GEGEVEN TEKST:
━━━━━━━━━━
Het Uwv heeft bevestiging van de aangevallen uitspraak bepleit en erop gewezen dat appellant tijdens de medische spreekuren van de verzekeringsartsen heeft aangegeven dat hij de aflopen jaren niet is behandeld voor zijn rugklachten. Dit wordt bevestigd in de later verkregen medische informatie. Appellant heeft verder ten onrechte niet in ogenschouw genomen dat de FML in bezwaar naar aanleiding van de medische informatie alsnog is aangepast. Het Uwv heeft erop gewezen dat het hier gaat om een theoretische schatting en dat het voorstel van appellant om gedurende een bepaalde periode de werkzaamheden te verrichten, geen juridische grondslag vindt in het Schattingsbesluit. Verwezen wordt naar artikel 5 en 6 van de Wet WIA en artikel 9 van het Schattingsbesluit.
4. De Raad komt tot de volgende beoordeling.
4.1.
De rechtbank heeft terecht overwogen dat het verzekeringsgeneeskundig onderzoek door het Uwv op zorgvuldige wijze heeft plaatsgevonden volgens de daaraan te stellen eisen. Het oordeel van de rechtbank en de overwegingen die daaraan ten grondslag hebben gelegen, worden onderschreven. Benadrukt wordt dat de verzekeringsarts bezwaar en beroep alsnog medische informatie heeft opgevraagd en dat de FML in bezwaar is aangepast, zodat een (eventueel) gebrek in de zorgvuldigheid van het onderzoek daarmee is hersteld. Alle beschikbare medische informatie is bij het onderzoek betrokken. Bovendien was appellant op de datum in geding (22 juni 2016) niet in behandeling, zodat er geen aanleiding bestond om nadere informatie op te vragen.
━━━━━━━━━━
OPDRACHTEN:
A - Schrijf uit de tekst over de WIA-beoordeling het gedeelte van "Het Uwv heeft bevestiging" tot en met "de volgende beoordeling." woordelijk over.
B - Schrijf de tekst over de WIA-beoordeling verder, te beginnen na de laatste zin.

FRAGMENTEN UIT MATERIAAL:
━━━━━━━━━━
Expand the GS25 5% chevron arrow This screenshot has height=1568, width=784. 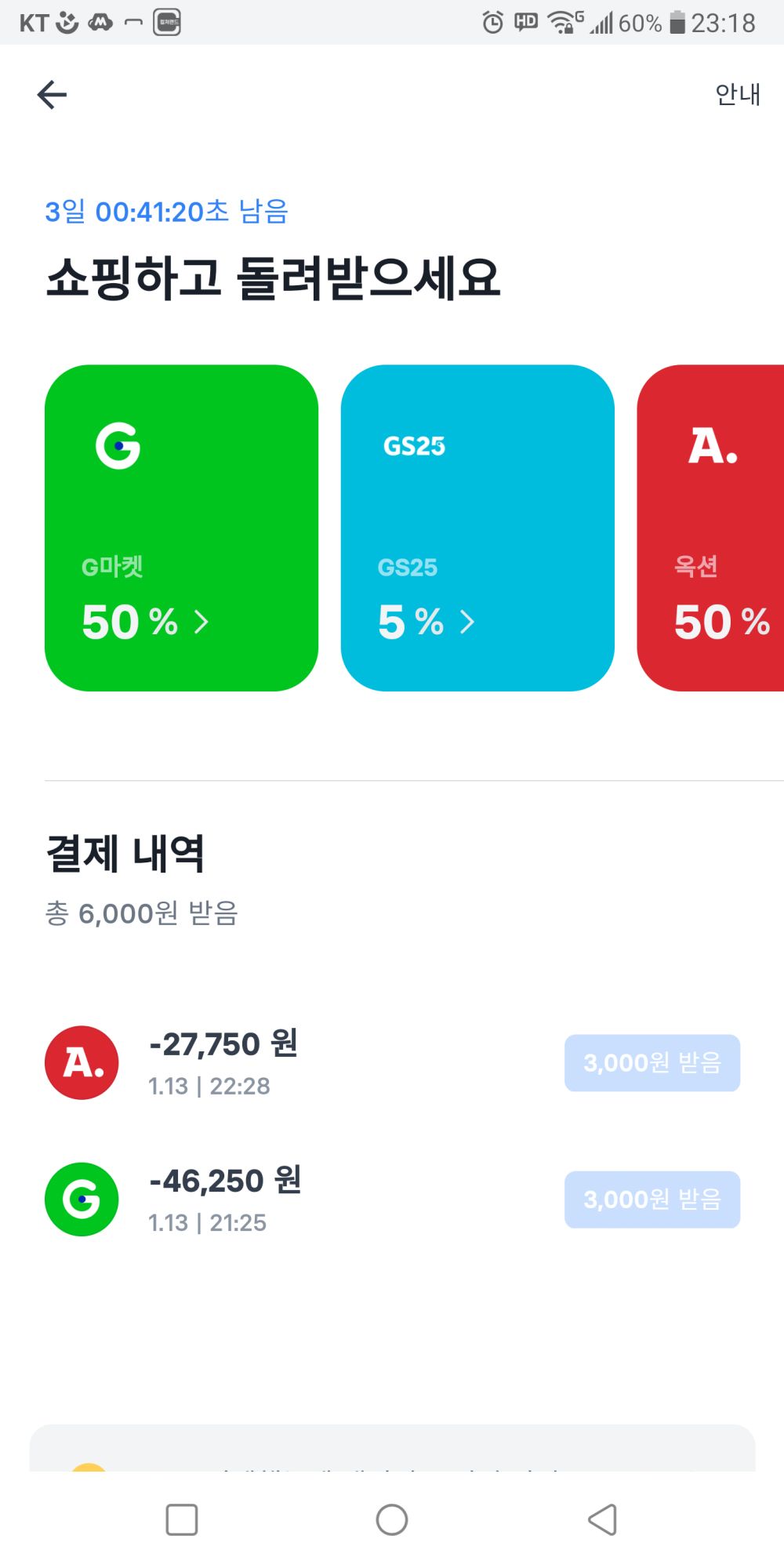(467, 622)
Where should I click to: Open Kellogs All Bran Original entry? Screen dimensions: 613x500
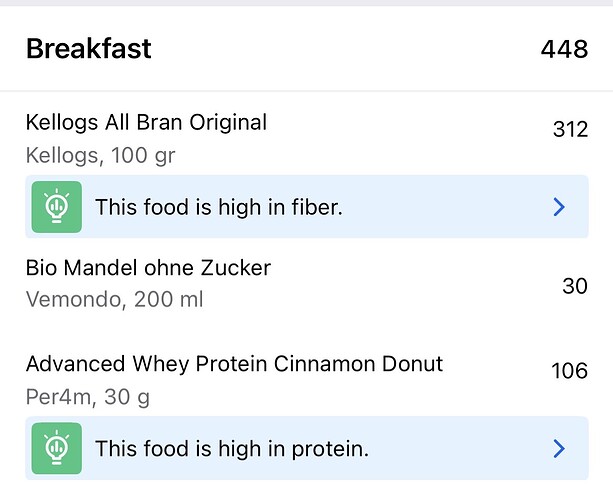(146, 123)
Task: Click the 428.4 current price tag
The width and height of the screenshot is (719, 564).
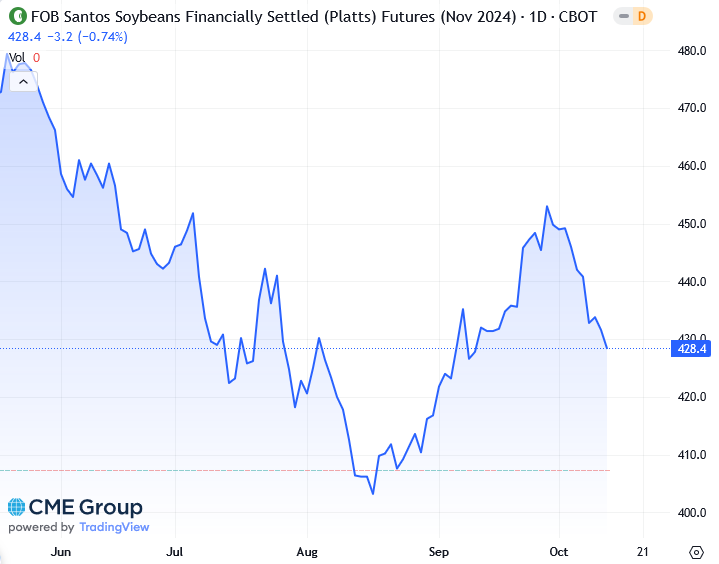Action: [691, 349]
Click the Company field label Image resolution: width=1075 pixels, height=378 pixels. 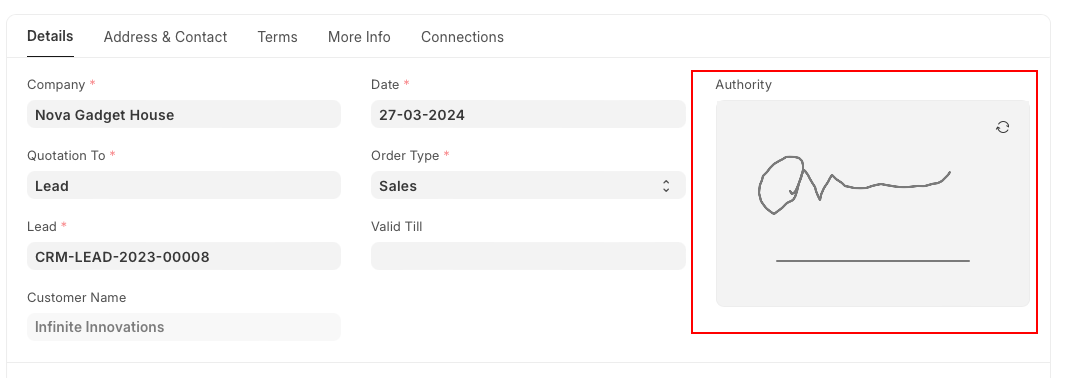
━━━━━━━━━━
ANTWOORDEN:
A -
Het Uwv heeft bevestiging van de aangevallen uitspraak bepleit en erop gewezen dat appellant tijdens de medische spreekuren van de verzekeringsartsen heeft aangegeven dat hij de aflopen jaren niet is behandeld voor zijn rugklachten. Dit wordt bevestigd in de later verkregen medische informatie. Appellant heeft verder ten onrechte niet in ogenschouw genomen dat de FML in bezwaar naar aanleiding van de medische informatie alsnog is aangepast. Het Uwv heeft erop gewezen dat het hier gaat om een theoretische schatting en dat het voorstel van appellant om gedurende een bepaalde periode de werkzaamheden te verrichten, geen juridische grondslag vindt in het Schattingsbesluit. Verwezen wordt naar artikel 5 en 6 van de Wet WIA en artikel 9 van het Schattingsbesluit.
4. De Raad komt tot de volgende beoordeling.

B -
4.2.
Wat betreft de medische grondslag van het bestreden besluit is de belastbaarheid van appellant met de FML van 9 september 2016 niet overschreden. De verzekeringsarts bezwaar en beroep heeft zijn bevindingen in de rapporten van 29 augustus 2016, 9 september 2016 en 1 maart 2017 deugdelijk gemotiveerd. De grond dat sprake is van een niet-onderbouwde mening wordt niet gevolgd. De overwegingen van de rechtbank worden op dit punt onderschreven. Daaraan wordt nog aan toegevoegd dat in verband met rugklachten forse beperkingen zijn aangenomen. Appellant heeft in zijn klachten geen aanleiding gezien om voor een operatie te kiezen. Verwezen wordt naar het standpunt van de verzekeringsarts bezwaar en beroep in het rapport van 1 maart 2017. Ter zitting heeft het Uwv er nog op gewezen dat ook voor de neurochirurg de klachten niet dusdanig waren dat een operatie per se noodzakelijk was. In hoger beroep is verder geen nieuwe medische informatie in het geding gebracht die tot een ander oordeel leidt.
4.3.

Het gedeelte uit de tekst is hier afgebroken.